The P450 probe substrate cocktail consisted of MDZ, PHE, DXM, DIC, and CLZ, and the stock solutions were dissolved in dimethylsulfoxide. An appropriate dosing formulation was prepared by diluting the stock solutions in phosphate-buffered saline for a dosage volume of 0.6 ml/30 g body weight and specific dose of 1.0 mg/kg MDZ, 2.8 mg/kg PHE, 26 mg/kg DXM, 3.25 mg/kg DIC, and 6.5 mg/kg CLZ.
Expression and Purification of RNA Agents.
Recombinant miR-34a prodrug and the control transfer RNA (tRNA)/methionine-Sephadex aptamer (MSA) were prepared as previously described (Wang et al., 2015). Briefly, competent HST08 Escherichia coli bacteria were transformed with appropriate plasmids; after a 12-hour incubation at 37°C, bacteria were pelleted, resuspended, lysed in phenol to extract total RNA, and precipitated with salt and ethanol. Target RNA was isolated from total RNAs by an anion exchange fast protein LC method using an NGC FPLC system (Bio-Rad, Hercules, CA), and its purity (>99%, data not shown) was verified by a high-performance LC assay (Wang et al., 2015).
Animals, Drug Administration, and Serial Blood Microsampling.
All animal procedures were approved by the Institutional Animal Care and Use Committee at University of California Davis and were carried out in accordance with the 2015 U.S. Department of Health and Human Services Guide for the Care and Use of Laboratory Animals. Male CD-1 mice aged 4–6 weeks (approximately 30 g bodyweight) were purchased from Charles River Laboratories (Hollister, CA), housed under 12-hour light/dark conditions, and provided with diet and water ad libitum.
Mice were administered either KTZ (50 mg/kg) or α-NF (100 mg/kg) or vehicle (corn oil) (six mice per group) intraperitoneally to assess the impact of the P450 inhibitor on probe drug PK. After 1 hour, mice were given a P450 probe substrate cocktail by oral gavage at specific doses outlined above. Immediately after cocktail administration, manual microsampling was conducted at the following time points: 3, 10, 20, 30, 45, 50, 90, 120, and 180 minutes. Specifically, a small volume of blood (10–20 μl) was collected by carefully inserting a 28-gauge needle precoated with 6% EDTA into the lateral tail vein of a mouse restrained by a mouse holder during blood collection (Fig. 1), and mice were returned to their cages in between sampling time points. Mice were euthanized right after the experiment, and separate batches of mice were used for the KTZ, α-NF, and vehicle treatment groups. Blood was then transferred into a 1.5-ml microcentrifuge tube containing 1 μl 6% EDTA and was centrifuged at 5000 rpm and 4°C for 10 minutes. Plasma was transferred into a clean microcentrifuge tube and stored at −80°C until LC-MS/MS quantification.

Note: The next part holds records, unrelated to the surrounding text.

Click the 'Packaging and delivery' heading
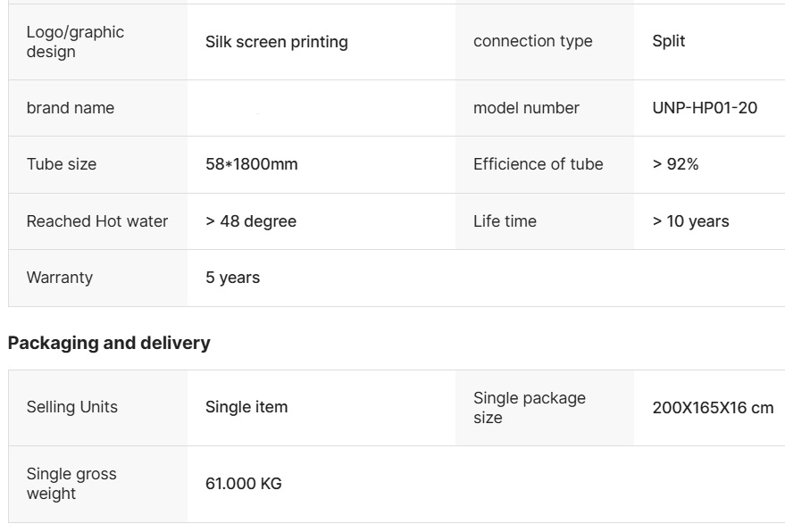This screenshot has height=532, width=785. pyautogui.click(x=109, y=343)
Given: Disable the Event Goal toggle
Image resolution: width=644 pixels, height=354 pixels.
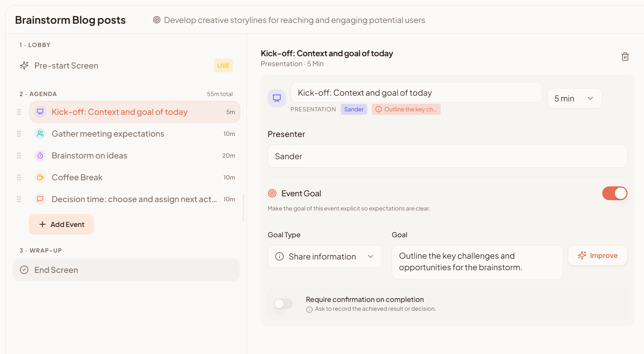Looking at the screenshot, I should [x=615, y=193].
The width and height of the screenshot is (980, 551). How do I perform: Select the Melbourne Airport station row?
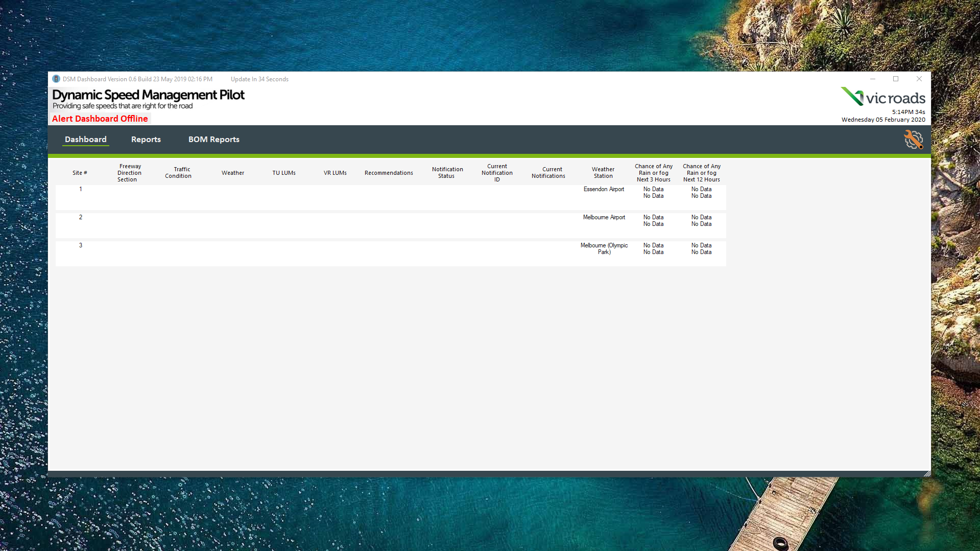tap(604, 218)
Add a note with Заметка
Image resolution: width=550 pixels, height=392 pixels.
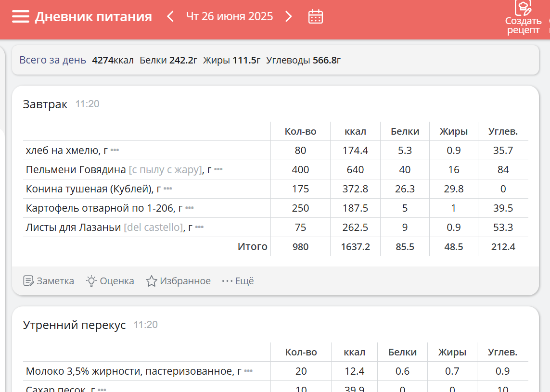click(49, 281)
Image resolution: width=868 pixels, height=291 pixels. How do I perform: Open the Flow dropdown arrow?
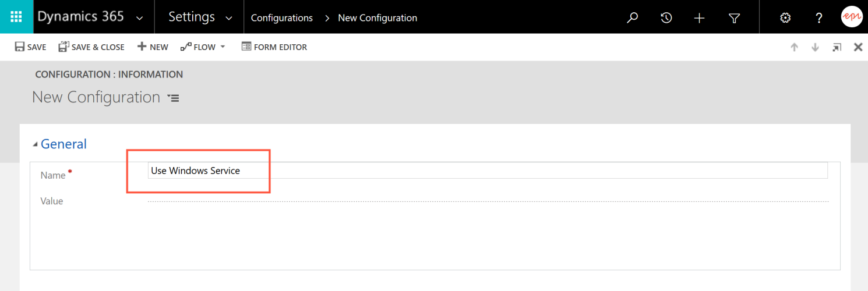click(223, 47)
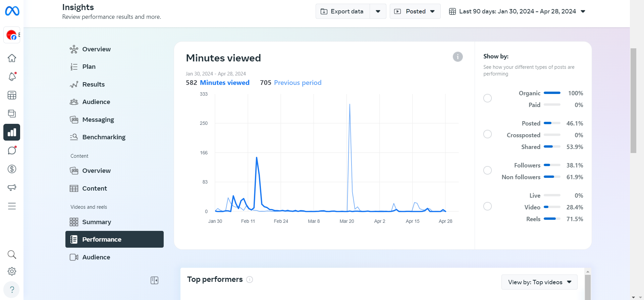Image resolution: width=644 pixels, height=300 pixels.
Task: Open the Inbox chat bubble icon
Action: coord(12,150)
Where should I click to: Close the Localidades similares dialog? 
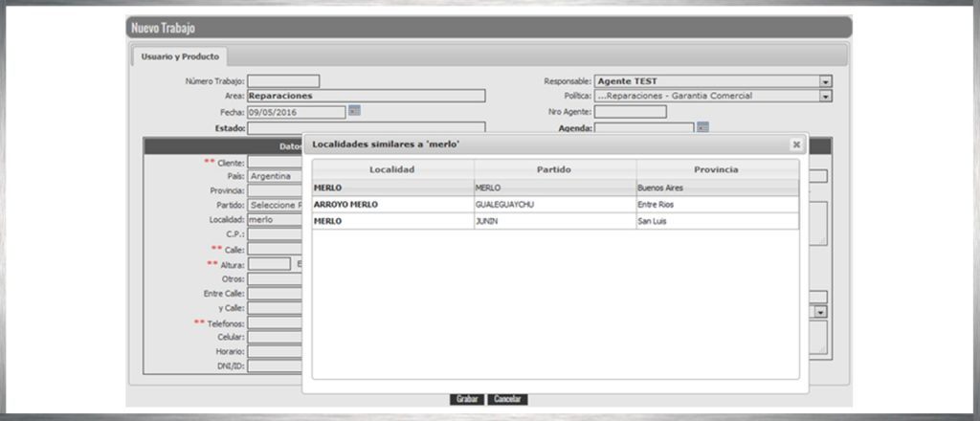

Likewise, different batches of mice were used to examine the P450 inducer (six mice per group) on the PK of P450 probe drugs, which were administered intraperitoneally with either PCN (40 mg/kg), 3-MC (50 mg/kg), or vehicle (corn oil) once daily for 3 days. Cocktail administration and blood collection were conducted 24 hours after the treatment with the P450 inducer or vehicle and were performed in the same manner as the inhibition study.
To assay the effects of miR-34a on systemic PK, a paired study design was followed using a separate cohort of mice, which would improve statistical power. Mice were first administered in vivo jetPEI-formulated tRNA/MSA intravenously (15 μg RNA daily for 4 consecutive days). Twenty-four hours after the last dose of RNA agent, mice were treated with the P450 probe drug cocktail and blood samples were collected as described above. After a 2-week washout and recovery period (U.S. Department of Health and Human Services, https://oacu.oir.nih.gov/animal-research-advisory-committee-guidelines), the same mice were injected with the miR-34a prodrug using the same dose and regimen, followed by the PK study.
To examine the levels of miR-34a accumulation in the mouse liver and the impact on hepatic drug-metabolizing capacity, a separate batch of male CD-1 mice were administered either the miR-34a agent or negative control (tRNA/MSA) using the same dosing scheme as described above. Twenty-four hours after the final dose, mice were anesthetized and liver tissues were harvested for microsomal preparation. A small piece of liver tissue from each mouse was stored in RNAlater (Sigma-Aldrich) at −80°C prior to RNA isolation.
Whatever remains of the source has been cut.